Nutrition Facts : Calories 428.3, Fat 33.4, SaturatedFat 9.7, Cholesterol 98.6, Sodium 362.1, Carbohydrate 27.5, Fiber 1, Sugar 9.4, Protein 5.8

GRANDMA COTTINGTON'S PUMPKIN PIE



Grandma Cottington's Pumpkin Pie image

Categories     Milk/Cream     Food Processor     Dessert     Bake     Thanksgiving     Spice     Pumpkin     Fall     Molasses     Bon Appétit

Yield Makes two 9-inch pies

Number Of Ingredients 18

Crust
2 2/3 cups all purpose flour
1/4 cup sugar
1/2 teaspoon salt
1/2 cup (1 stick) chilled unsalted butter, cut into pieces
1/2 cup chilled lard or vegetable shortening, cut into pieces
8 tablespoons (about) ice water
Filling
3 cups solid pack pumpkin (about 1 1/2 16-ounce cans)
1 1/2 cups sugar
1 1/2 cups whipping cream
1 1/4 cups milk
6 tablespoons all purpose flour
3 large eggs
3 tablespoons dark molasses
1 tablespoon ground cinnamon
3/4 teaspoon ground allspice
3/4 teaspoon salt

Steps:

  • For Crust:
  • Blend flour, sugar and salt in processor 10 seconds.

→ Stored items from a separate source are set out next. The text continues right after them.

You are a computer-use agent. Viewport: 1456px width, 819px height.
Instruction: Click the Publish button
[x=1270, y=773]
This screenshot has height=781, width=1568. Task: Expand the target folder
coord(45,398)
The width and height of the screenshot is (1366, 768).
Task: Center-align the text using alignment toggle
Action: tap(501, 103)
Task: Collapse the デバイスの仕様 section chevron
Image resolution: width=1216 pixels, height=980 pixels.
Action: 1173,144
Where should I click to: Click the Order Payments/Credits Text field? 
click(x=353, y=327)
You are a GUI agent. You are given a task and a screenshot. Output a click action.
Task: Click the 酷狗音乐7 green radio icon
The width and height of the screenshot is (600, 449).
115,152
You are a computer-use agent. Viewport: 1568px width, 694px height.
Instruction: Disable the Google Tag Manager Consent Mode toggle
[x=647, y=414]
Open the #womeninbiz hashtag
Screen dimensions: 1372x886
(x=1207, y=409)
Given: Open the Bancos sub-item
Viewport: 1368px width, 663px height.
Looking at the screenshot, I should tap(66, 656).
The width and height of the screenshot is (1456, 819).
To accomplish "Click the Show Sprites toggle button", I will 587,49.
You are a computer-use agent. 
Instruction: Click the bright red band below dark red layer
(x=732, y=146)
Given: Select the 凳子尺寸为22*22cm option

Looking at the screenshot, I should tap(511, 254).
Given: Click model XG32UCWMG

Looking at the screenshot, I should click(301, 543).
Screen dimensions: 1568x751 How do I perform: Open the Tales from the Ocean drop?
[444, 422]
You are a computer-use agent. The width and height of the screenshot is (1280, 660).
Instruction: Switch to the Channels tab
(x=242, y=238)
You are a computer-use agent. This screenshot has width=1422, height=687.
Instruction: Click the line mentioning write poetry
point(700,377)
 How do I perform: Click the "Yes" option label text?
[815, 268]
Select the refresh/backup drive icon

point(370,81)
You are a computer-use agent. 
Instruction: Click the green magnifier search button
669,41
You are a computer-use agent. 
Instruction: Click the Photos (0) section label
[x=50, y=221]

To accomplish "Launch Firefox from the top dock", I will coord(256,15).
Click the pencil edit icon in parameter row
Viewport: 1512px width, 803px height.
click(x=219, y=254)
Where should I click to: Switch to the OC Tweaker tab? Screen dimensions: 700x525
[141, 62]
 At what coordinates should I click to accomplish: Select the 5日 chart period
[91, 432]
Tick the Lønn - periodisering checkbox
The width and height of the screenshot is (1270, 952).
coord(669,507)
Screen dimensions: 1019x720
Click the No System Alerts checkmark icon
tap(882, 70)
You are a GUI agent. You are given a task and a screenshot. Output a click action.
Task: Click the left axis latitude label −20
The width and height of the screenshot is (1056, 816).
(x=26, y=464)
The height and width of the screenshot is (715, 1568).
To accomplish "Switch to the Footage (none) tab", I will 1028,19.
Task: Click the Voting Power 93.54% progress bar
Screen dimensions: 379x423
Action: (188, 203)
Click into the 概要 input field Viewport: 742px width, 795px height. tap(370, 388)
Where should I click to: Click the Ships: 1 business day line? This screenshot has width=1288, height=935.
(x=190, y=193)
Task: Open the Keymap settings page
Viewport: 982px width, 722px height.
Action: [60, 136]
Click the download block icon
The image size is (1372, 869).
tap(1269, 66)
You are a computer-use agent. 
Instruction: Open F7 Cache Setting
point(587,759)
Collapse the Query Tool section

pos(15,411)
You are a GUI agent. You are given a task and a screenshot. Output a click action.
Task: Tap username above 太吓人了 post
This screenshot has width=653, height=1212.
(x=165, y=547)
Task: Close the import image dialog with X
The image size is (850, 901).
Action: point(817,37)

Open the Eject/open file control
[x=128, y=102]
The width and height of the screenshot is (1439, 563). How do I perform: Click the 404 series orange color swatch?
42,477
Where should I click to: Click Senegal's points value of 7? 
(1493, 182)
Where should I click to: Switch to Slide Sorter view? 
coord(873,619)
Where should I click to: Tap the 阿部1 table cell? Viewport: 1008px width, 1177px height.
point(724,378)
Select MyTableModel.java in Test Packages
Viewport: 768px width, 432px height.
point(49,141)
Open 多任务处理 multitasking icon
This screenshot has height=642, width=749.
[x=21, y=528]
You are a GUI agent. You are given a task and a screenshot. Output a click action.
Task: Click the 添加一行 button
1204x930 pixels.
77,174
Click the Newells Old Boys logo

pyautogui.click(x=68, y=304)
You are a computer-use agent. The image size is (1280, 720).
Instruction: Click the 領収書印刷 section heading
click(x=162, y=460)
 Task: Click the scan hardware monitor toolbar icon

Add unsalted butter and lard and process until mixture resembles coarse meal, using on/off turns. Blend in 6 tablespoons water. Mix in enough additional water by tablespoonfuls until moist clumps form. Gather dough into ball; divide in half. Flatten each half into disk. Wrap tightly in plastic and refrigerate until firm, about 1 hour. (Can be made 1 day ahead. Keep refrigerated. Let dough disks soften slightly at room temperature before continuing.)
  • Roll out 1 dough disk on lightly floured surface to 12-inch round. Transfer to 9-inch-diameter glass pie plate. Trim overhang to 1 inch; fold edges under. Crimp crust edge decoratively, forming high-standing rim. Repeat rolling and shaping with remaining dough disk. Freeze crusts 15 minutes.
  • Preheat oven to 350°F. Line crusts with foil; fill with dried beans or pie weights. Bake crusts until sides begin to set, about 15 minutes. Remove foil and beans. Bake crusts until pale golden, piercing with toothpick if crusts bubble, about 15 minutes. Cool completely on racks. Maintain oven temperature.
  • For filling:
  • Whisk all ingredients in large bowl to blend. Pour half of pumpkin filling (about 3 3/4 cups) into each prepared pie crust.
  • Bake pies until filling is set in center, about 1 hour. Cool pies on racks.